→ Aim of the task: Output the records that follow, keeping every line exactly as it is.

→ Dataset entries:
%%
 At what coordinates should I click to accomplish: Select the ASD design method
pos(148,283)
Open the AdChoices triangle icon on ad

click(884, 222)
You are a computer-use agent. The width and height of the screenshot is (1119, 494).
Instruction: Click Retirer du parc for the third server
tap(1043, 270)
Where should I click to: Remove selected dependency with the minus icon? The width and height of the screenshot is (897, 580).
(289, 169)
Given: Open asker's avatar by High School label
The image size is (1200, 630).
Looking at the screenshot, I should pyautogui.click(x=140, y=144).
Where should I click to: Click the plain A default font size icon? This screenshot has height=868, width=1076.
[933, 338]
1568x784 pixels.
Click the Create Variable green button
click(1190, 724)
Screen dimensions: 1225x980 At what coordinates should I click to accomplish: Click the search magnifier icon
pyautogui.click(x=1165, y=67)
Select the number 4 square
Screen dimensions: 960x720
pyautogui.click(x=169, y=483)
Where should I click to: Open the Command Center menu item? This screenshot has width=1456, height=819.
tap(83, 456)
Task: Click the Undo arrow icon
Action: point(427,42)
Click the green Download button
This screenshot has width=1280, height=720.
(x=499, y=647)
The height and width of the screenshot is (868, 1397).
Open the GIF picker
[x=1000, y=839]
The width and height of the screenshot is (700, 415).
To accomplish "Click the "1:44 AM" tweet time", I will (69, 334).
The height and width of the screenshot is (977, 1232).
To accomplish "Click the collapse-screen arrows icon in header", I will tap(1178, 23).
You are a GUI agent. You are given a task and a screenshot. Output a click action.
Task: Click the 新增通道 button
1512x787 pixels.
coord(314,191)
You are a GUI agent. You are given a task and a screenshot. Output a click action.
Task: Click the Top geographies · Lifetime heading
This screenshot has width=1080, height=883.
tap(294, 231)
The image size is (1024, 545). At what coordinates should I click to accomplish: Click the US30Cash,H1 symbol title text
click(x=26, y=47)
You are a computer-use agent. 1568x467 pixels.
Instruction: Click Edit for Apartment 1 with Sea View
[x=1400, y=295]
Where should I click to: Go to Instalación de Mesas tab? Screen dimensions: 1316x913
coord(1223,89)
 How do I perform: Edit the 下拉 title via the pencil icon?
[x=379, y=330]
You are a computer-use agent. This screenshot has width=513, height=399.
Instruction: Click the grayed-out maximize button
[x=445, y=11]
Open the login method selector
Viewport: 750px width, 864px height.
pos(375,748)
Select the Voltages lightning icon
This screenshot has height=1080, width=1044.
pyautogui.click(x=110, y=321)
%%
→ Your solution:
 At what coordinates should I click to accomplish: Select the ASD design method
pos(148,283)
Open the AdChoices triangle icon on ad

click(884, 222)
You are a computer-use agent. The width and height of the screenshot is (1119, 494).
Instruction: Click Retirer du parc for the third server
tap(1043, 270)
Where should I click to: Remove selected dependency with the minus icon? The width and height of the screenshot is (897, 580).
(289, 169)
Given: Open asker's avatar by High School label
The image size is (1200, 630).
Looking at the screenshot, I should pyautogui.click(x=140, y=144).
Where should I click to: Click the plain A default font size icon? This screenshot has height=868, width=1076.
[933, 338]
1568x784 pixels.
Click the Create Variable green button
click(1190, 724)
Screen dimensions: 1225x980 At what coordinates should I click to accomplish: Click the search magnifier icon
pyautogui.click(x=1165, y=67)
Select the number 4 square
Screen dimensions: 960x720
pyautogui.click(x=169, y=483)
Where should I click to: Open the Command Center menu item? This screenshot has width=1456, height=819.
tap(83, 456)
Task: Click the Undo arrow icon
Action: point(427,42)
Click the green Download button
This screenshot has width=1280, height=720.
(x=499, y=647)
The height and width of the screenshot is (868, 1397).
Open the GIF picker
[x=1000, y=839]
The width and height of the screenshot is (700, 415).
To accomplish "Click the "1:44 AM" tweet time", I will (69, 334).
The height and width of the screenshot is (977, 1232).
To accomplish "Click the collapse-screen arrows icon in header", I will tap(1178, 23).
You are a GUI agent. You are given a task and a screenshot. Output a click action.
Task: Click the 新增通道 button
1512x787 pixels.
coord(314,191)
You are a GUI agent. You are given a task and a screenshot. Output a click action.
Task: Click the Top geographies · Lifetime heading
This screenshot has width=1080, height=883.
tap(294, 231)
The image size is (1024, 545). At what coordinates should I click to accomplish: Click the US30Cash,H1 symbol title text
click(x=26, y=47)
You are a computer-use agent. 1568x467 pixels.
Instruction: Click Edit for Apartment 1 with Sea View
[x=1400, y=295]
Where should I click to: Go to Instalación de Mesas tab? Screen dimensions: 1316x913
coord(1223,89)
 How do I perform: Edit the 下拉 title via the pencil icon?
[x=379, y=330]
You are a computer-use agent. This screenshot has width=513, height=399.
Instruction: Click the grayed-out maximize button
[x=445, y=11]
Open the login method selector
Viewport: 750px width, 864px height.
pos(375,748)
Select the Voltages lightning icon
This screenshot has height=1080, width=1044.
pyautogui.click(x=110, y=321)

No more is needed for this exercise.